Foreign Correspondents Assess Obama Victory

November 21, 2008

Barack Obama’s victory was proof of the American dream, a nation where everything is possible, foreign correspondents said during a discussion Nov. 19 about the view of the U.S. election through the eyes of other countries.

A panel of foreign correspondents, organized by the Club’s International Correspondents Committee, discussed the foreign reaction to Obama’s election and anticipation for its impact on foreign affairs in a forum organized by the International Correspondents Committee.

Kyodo News correspondent Hiroki Sugita said foreign governments can no longer criticize U.S. democracy because of racism.

There was agreement that America has again proved it is different. Mahtab Farid, a blogger on U.S.-Iranian issues, noted the disbelief in the Arab world that the son of a Muslim African could reach the position of leader of Americans.

The correspondents swapped stories about how their editors refused to print stories about John McCain’s poll increases after the Republican convention, the overwhelming poll advantages Obama had in foreign countries and the popular reaction overseas to his victory.

There was also agreement th Obama faces panoply of issues as he comes to office – domestic issues, two wars, economic downturn, Israeli-Arab relations, environmental concerns. There was a concern that it will be difficult for Obama to transform the promises of the campaign into concrete improvements.

Udo Lielischkies, of ARD German television, noted the European hope that there will be greater American understanding for Russia’s concerns about Georgia joining NATO and the deployment of an American anti-missile shield in Poland and the Czech Republic.

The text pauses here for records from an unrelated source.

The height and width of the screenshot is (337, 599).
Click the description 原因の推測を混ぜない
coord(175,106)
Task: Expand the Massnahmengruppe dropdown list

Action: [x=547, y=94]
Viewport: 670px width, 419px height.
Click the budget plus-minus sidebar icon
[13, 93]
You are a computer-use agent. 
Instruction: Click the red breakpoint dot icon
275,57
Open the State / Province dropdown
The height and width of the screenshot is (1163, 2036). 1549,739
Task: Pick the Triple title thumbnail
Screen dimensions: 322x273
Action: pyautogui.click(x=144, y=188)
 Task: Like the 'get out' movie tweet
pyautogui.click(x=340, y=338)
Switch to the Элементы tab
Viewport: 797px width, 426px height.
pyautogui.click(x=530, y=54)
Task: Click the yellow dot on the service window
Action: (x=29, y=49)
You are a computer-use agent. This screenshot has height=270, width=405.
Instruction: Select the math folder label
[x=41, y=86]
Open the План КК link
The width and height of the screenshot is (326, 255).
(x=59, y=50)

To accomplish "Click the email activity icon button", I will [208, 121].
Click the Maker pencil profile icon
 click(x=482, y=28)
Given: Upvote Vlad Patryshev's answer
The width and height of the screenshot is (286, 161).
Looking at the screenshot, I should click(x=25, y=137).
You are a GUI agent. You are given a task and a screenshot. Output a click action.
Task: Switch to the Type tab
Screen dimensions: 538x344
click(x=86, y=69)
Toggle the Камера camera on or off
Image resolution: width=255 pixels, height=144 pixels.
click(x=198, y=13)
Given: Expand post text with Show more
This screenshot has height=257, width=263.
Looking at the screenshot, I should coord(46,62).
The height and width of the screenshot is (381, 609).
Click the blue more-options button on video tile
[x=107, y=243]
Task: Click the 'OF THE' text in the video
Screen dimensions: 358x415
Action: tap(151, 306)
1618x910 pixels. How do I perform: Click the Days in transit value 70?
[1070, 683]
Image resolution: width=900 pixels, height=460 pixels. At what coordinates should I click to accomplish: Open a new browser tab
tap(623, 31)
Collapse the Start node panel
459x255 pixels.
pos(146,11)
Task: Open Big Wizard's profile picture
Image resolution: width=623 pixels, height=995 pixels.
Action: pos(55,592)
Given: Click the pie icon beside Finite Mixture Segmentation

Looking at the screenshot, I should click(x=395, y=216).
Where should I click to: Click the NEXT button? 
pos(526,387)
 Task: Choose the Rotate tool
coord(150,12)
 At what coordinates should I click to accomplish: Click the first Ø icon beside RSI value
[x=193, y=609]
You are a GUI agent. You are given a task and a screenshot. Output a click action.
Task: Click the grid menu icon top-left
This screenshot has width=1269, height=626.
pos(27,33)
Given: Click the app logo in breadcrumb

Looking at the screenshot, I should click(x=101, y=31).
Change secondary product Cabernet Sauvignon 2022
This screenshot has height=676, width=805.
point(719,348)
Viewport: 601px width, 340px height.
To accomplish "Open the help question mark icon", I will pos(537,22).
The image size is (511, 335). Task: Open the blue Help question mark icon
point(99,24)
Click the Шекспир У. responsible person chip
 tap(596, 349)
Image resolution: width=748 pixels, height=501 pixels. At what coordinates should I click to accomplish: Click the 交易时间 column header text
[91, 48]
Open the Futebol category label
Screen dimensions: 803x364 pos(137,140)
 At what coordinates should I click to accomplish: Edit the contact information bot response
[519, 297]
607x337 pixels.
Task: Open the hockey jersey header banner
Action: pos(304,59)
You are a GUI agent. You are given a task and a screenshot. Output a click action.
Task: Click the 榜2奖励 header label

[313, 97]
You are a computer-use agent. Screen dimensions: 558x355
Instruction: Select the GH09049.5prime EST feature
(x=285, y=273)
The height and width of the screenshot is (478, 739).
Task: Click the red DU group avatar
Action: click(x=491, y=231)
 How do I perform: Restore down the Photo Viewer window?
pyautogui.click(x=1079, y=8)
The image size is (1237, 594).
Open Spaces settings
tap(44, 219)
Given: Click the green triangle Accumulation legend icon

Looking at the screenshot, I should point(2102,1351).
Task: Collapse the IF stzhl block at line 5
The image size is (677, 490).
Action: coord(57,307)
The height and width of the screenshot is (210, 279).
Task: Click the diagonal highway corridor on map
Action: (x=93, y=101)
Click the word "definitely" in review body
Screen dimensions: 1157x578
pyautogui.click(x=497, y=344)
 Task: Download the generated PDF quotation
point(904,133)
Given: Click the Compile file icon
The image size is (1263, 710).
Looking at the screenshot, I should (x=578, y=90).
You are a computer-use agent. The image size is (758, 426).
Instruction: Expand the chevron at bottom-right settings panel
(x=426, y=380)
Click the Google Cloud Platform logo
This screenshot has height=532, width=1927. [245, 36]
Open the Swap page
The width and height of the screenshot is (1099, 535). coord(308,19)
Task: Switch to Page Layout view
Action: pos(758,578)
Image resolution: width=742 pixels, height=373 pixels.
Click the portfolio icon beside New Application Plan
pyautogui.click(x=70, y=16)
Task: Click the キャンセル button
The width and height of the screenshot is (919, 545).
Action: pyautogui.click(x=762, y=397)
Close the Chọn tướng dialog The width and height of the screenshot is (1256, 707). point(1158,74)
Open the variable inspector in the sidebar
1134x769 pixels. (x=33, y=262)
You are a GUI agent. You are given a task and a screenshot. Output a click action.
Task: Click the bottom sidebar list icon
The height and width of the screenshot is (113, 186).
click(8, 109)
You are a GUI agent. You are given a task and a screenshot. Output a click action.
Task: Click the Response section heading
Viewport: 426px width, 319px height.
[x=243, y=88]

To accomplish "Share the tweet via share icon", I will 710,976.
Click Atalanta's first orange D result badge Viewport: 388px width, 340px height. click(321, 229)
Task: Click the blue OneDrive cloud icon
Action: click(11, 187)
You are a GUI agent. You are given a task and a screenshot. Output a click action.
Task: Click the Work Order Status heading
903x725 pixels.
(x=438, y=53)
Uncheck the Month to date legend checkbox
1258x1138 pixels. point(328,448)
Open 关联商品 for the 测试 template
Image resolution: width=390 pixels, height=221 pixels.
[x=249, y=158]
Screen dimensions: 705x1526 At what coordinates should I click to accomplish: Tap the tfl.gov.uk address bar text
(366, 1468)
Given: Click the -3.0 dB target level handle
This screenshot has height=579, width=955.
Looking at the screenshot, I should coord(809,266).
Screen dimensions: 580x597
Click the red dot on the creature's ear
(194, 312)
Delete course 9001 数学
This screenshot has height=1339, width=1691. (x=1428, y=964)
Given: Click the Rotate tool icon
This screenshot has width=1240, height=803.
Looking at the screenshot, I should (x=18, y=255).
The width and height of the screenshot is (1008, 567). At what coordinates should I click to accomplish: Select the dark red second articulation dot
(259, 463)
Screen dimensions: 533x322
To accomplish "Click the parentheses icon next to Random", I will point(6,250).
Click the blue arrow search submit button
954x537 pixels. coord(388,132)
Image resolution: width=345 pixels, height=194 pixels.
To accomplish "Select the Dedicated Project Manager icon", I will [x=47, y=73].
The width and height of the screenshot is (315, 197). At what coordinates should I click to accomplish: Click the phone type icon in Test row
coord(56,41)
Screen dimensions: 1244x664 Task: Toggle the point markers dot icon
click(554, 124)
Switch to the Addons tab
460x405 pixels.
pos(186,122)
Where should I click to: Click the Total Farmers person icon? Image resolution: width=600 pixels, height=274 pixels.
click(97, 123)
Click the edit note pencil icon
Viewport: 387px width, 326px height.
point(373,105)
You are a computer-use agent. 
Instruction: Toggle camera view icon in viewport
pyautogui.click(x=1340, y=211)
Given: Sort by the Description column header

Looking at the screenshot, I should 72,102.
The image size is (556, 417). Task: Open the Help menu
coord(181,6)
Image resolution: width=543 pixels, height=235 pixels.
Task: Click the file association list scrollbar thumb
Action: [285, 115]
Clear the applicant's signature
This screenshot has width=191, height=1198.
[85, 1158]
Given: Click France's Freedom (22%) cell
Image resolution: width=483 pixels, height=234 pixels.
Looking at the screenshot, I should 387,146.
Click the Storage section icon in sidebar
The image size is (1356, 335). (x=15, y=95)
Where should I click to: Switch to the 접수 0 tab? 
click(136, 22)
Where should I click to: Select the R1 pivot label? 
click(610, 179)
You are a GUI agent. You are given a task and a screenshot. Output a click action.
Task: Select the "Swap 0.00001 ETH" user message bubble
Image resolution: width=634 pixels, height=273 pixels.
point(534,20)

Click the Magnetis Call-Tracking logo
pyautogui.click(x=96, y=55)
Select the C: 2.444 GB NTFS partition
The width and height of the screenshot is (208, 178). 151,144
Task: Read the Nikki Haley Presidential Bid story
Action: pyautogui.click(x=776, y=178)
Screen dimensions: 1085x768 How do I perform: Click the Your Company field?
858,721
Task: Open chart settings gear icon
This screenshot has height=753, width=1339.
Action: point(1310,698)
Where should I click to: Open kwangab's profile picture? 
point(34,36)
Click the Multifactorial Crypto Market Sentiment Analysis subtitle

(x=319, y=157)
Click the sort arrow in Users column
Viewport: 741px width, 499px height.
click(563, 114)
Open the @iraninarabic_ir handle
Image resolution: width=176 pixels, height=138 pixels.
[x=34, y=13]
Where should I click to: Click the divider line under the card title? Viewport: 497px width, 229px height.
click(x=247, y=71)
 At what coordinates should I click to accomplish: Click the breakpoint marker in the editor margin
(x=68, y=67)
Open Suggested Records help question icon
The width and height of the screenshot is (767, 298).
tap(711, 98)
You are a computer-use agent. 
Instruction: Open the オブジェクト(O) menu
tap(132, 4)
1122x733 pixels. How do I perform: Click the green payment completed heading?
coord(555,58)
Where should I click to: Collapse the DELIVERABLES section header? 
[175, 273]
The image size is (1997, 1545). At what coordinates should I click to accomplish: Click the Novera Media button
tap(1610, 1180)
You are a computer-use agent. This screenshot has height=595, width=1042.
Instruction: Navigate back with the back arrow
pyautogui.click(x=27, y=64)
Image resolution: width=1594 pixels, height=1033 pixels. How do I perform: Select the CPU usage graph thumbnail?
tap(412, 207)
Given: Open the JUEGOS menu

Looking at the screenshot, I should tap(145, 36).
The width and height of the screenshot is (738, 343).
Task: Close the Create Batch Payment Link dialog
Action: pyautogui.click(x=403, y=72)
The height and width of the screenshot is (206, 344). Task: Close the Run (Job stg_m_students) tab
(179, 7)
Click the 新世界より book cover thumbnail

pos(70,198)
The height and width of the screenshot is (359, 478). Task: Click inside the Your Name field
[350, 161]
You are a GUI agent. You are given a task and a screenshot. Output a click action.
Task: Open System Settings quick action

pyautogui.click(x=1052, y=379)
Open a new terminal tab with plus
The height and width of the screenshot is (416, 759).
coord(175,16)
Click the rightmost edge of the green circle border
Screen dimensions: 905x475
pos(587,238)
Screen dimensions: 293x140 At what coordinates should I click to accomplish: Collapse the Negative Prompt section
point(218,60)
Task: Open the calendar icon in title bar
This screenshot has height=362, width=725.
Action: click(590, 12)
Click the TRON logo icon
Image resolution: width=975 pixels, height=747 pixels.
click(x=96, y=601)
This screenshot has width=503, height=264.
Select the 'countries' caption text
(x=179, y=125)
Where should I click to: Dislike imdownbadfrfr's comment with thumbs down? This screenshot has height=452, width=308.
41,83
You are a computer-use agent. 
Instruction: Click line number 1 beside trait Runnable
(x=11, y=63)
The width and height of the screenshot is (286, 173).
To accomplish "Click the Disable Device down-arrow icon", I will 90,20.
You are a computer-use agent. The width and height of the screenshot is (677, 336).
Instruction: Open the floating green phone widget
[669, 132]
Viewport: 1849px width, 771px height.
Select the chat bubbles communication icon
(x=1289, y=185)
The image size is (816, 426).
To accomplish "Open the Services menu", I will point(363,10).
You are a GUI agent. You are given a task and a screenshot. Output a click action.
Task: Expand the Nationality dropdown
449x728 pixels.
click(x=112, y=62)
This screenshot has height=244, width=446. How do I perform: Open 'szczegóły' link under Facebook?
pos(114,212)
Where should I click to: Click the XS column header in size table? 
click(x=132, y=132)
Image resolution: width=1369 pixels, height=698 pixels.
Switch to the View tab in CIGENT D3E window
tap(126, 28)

Ron Baygents, of Kuwait News Agency, noted that the evolution of U.S. fortunes in the Middle East hinged on developments in Iraq, including Iran’s influence on Shias in Iraq, and the outlook for Israeli-Arab peace talks.

Paul Koring, of Toronto’s Globe and Mail, said Obama captured the imagination of Americans and others in this hemisphere, but said he worried about the impact of hard problems Obama faces on his ability to fulfill his promises.

Constance Ikokwu, of Nigeria’s THISDAY Newspapers, expressed African’s concerns about an American base in Africa and U.S. agricultural subsidies.